There’s only one social media platform where you can say whatever the fuck you want now, and that’s Twitter… or X.

Joe Rogan

Weed can’t just be the perfect drug… it’s kind of close.

Joe Rogan

Jiu-jitsu made me realize I’m a pussy. Before I trained I thought I was a tough guy and would fight anybody.

Luis J. Gomez

I just have this weird fear that I’m gonna die young, so I spend my money on making memories with my kid.

Luis J. Gomez

If you’re a conspiracy theorist, the problem is you believe all the conspiracies.

Luis J. Gomez

QUESTIONS ANSWERED IN THIS EPISODE

5 questions

How much of the current weed industry—legal and illegal—is actually improving public health versus just rearranging who profits and who gets punished?

Joe Rogan and comedian Luis J. Gomez bounce between personal stories and big cultural shifts: weed legalization, criminalization, and health; social media’s effect on society; AI, surveillance, and a possible post-human future; and how parenting, jiu-jitsu, and standup shape character. They dissect how laws around marijuana and cigarettes often serve revenue more than public health, and how COVID-era propaganda eroded trust in institutions. The conversation repeatedly returns to discipline—physical training, comedy reps, and limiting kids’ screen time—as an antidote to anxiety and cultural chaos. They finish on comedy business, independent production, and Gomez’s projects like Legion of Skanks and Skankfest.
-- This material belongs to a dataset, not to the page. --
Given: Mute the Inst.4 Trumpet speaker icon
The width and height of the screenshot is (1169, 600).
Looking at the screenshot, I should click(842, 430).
If AI and social media are already reshaping our psychology, what practical boundaries should individuals or parents set now to protect attention and critical thinking?

In a world where many people overestimate their toughness, what’s the minimum effective dose of combat training that meaningfully changes how you handle conflict?

How can comedians balance the benefits of huge corporate platforms (Netflix, major clubs) with the creative and political safety of owning their own distribution?

Given how quickly public outrage cycles move (BLM, Ukraine, Maui), what mechanisms could help society sustain attention on real long-term problems instead of the issue-of-the-week?